___ EXCERPT ___
With many files and many cores, fread xargs cat (described below) is about 50x faster than the fastest solution in the top 3 answers.

rbindlist lapply read.delim  500s <- 1st place & accepted answer
rbindlist lapply fread       250s <- 2nd & 3rd place answers
rbindlist mclapply fread      10s
fread xargs cat                5s

Time to read 121401 csvs into a single data.table. Each time is an average of three runs then rounded. Each csv has 3 columns, one header row, and, on average, 4.510 rows. Machine is a GCP VM with 96 cores.

The top three answers by @A5C1D2H2I1M1N2O1R2T1, @leerssej, and @marbel and are all essentially the same: apply fread (or read.delim) to each file, then rbind/rbindlist the resulting data.tables. For small datasets, I usually use the rbindlist(lapply(list.files("*.csv"),fread)) form. For medium-sized datasets, I use parallel's mclapply instead of lapply, which is much faster if you have many cores.

This is better than other R-internal alternatives, but not the best for a large number of small csvs when speed matters. In that case, it can be much faster to first use cat to first concatenate all the csvs into one csv, as in @Spacedman's answer. I'll add some detail on how to do this from within R:

x = fread(cmd='cat *.csv', header=F)

However, what if each csv has a header?

x = fread(cmd="awk 'NR==1||FNR!=1' *.csv", header=T)

And what if you have so many files that the *.csv shell glob fails?

x = fread(cmd='find . -name "*.csv" | xargs cat', header=F)

And what if all files have a header AND there are too many files?

header = fread(cmd='find . -name "*.csv" | head -n1 | xargs head -n1', header=T)
x = fread(cmd='find . -name "*.csv" | xargs tail -q -n+2', header=F)
setnames(x,header)

And what if the resulting concatenated csv is too big for system memory? (e.g., /dev/shm out of space error)

system('find . -name "*.csv" | xargs cat > combined.csv')
x = fread('combined.csv', header=F)

With headers?

system('find . -name "*.csv" | head -n1 | xargs head -n1 > combined.csv')
system('find . -name "*.csv" | xargs tail -q -n+2 >> combined.csv')
x = fread('combined.csv', header=T)
___
__DESCRIPTION OF THE TASK__. Reproduce the post on reading many CSV files into one data.table verbatim, taking everything from "The top three" down to "have many cores.".
___ PROVIDED RECORDS ___
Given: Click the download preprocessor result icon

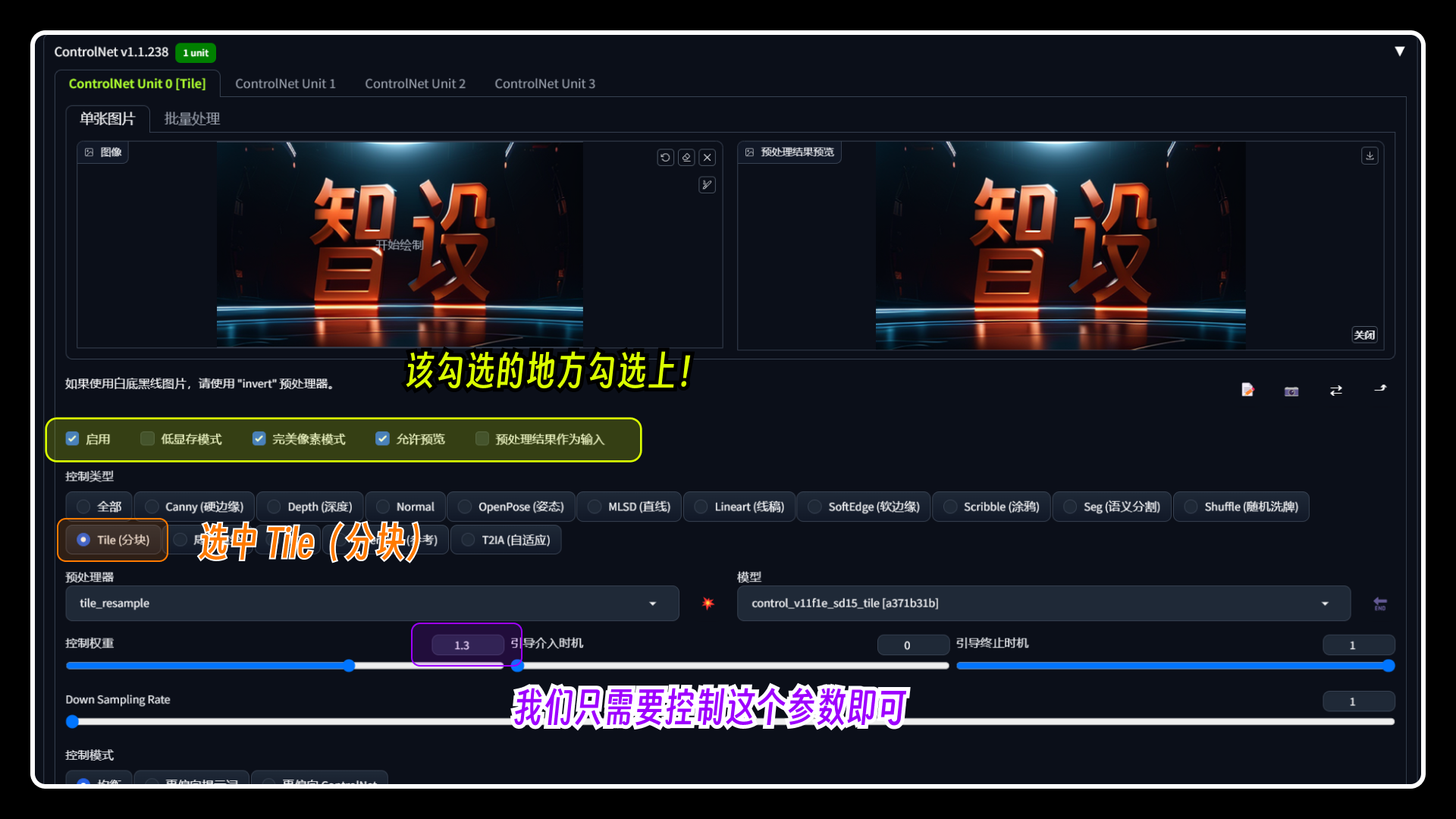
___
___ PROVIDED RECORDS ___
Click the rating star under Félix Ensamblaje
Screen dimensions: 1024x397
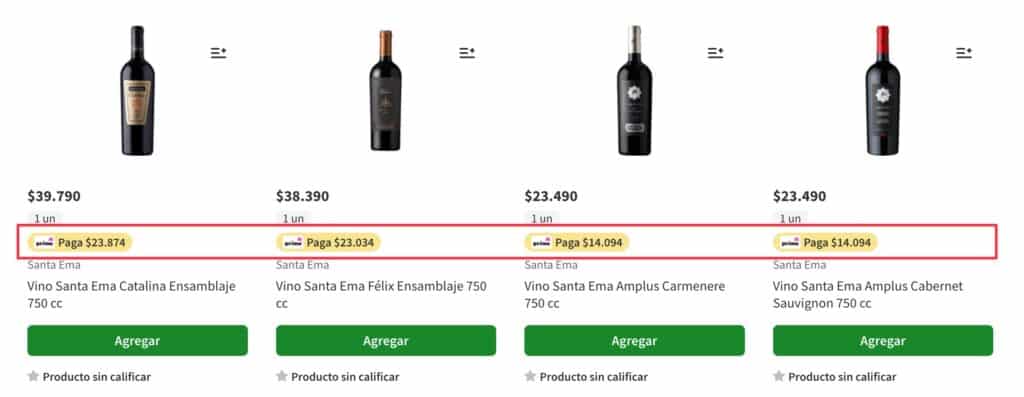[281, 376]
___
__ANSWER TO THE TASK__.
The top three answers by @A5C1D2H2I1M1N2O1R2T1, @leerssej, and @marbel and are all essentially the same: apply fread (or read.delim) to each file, then rbind/rbindlist the resulting data.tables. For small datasets, I usually use the rbindlist(lapply(list.files("*.csv"),fread)) form. For medium-sized datasets, I use parallel's mclapply instead of lapply, which is much faster if you have many cores.